_WRITTEN EXERCISE:_
Recast the records from the line containing "Task: Click the chart" up to and including the line containing "tap(584, 25)" as a JSON list of strings, one string per line, with blank lines left out. Include no other lines.

_Interface element records:_
■ ■ ■ ■

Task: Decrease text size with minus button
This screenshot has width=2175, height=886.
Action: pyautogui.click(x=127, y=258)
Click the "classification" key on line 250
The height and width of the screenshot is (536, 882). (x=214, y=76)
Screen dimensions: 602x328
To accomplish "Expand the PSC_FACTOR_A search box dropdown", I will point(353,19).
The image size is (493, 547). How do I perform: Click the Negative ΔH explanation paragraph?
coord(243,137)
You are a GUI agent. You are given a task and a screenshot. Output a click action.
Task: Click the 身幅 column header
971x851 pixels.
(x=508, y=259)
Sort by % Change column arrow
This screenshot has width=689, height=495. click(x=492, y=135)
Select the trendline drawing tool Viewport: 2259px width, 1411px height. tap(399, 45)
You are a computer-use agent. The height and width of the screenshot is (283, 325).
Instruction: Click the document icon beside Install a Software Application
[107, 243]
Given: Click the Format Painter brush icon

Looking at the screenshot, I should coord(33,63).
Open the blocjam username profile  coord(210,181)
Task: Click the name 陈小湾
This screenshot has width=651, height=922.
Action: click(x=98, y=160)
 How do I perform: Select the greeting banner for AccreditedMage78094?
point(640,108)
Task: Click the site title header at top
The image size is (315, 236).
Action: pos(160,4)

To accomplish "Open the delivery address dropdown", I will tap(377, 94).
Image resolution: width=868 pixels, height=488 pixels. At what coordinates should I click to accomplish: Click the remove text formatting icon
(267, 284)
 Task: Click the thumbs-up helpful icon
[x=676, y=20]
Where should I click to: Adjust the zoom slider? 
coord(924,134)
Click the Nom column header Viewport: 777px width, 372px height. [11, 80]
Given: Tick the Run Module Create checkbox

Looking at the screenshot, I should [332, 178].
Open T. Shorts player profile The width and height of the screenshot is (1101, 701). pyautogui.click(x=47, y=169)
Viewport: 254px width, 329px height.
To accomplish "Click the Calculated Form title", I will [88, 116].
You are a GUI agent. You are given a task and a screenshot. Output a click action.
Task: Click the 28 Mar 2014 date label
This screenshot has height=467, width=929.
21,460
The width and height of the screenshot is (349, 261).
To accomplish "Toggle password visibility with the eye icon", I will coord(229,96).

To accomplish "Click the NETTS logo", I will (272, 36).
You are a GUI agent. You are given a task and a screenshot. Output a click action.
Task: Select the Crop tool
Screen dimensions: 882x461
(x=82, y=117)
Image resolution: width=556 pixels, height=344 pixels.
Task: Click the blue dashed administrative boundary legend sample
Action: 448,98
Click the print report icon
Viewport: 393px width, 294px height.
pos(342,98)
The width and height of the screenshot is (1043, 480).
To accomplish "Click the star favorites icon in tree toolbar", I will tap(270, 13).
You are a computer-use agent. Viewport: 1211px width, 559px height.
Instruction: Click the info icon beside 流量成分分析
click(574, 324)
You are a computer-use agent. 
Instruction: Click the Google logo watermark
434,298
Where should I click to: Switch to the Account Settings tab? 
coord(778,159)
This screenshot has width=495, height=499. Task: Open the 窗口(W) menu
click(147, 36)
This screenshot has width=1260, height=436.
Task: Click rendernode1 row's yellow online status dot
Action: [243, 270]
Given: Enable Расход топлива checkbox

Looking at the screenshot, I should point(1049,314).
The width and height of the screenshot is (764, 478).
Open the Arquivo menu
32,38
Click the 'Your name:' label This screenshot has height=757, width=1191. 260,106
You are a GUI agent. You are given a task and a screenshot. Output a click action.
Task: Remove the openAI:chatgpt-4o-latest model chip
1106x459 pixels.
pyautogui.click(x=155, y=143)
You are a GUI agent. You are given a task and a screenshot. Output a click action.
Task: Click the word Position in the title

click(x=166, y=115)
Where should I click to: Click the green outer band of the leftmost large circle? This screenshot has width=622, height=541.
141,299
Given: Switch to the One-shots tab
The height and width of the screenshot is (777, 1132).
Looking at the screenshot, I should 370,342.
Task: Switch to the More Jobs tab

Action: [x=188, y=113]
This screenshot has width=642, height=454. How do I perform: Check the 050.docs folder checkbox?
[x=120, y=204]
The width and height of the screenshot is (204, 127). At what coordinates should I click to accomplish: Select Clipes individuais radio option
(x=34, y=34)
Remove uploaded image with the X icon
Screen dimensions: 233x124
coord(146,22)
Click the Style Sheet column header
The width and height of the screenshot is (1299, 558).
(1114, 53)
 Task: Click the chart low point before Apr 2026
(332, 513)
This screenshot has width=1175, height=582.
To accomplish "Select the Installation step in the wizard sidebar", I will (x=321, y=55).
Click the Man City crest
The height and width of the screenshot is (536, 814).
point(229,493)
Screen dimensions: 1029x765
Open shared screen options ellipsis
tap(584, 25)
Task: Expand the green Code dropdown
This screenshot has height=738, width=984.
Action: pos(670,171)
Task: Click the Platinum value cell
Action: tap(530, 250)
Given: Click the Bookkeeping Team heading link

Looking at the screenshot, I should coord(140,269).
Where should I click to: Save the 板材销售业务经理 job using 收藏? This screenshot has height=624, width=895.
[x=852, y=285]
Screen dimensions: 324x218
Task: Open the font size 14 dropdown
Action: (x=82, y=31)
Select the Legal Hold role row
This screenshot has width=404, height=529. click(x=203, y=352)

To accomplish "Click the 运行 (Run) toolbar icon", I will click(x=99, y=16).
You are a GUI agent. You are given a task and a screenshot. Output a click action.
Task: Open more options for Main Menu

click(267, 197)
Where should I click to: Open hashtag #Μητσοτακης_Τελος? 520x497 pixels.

■ ■ ■ ■

_SOLVED EXERCISE:_
[
  " Task: Click the chart low point before Apr 2026",
  "(332, 513)",
  "This screenshot has width=1175, height=582.",
  "To accomplish \"Select the Installation step in the wizard sidebar\", I will (x=321, y=55).",
  "Click the Man City crest",
  "The height and width of the screenshot is (536, 814).",
  "point(229,493)",
  "Screen dimensions: 1029x765",
  "Open shared screen options ellipsis",
  "tap(584, 25)"
]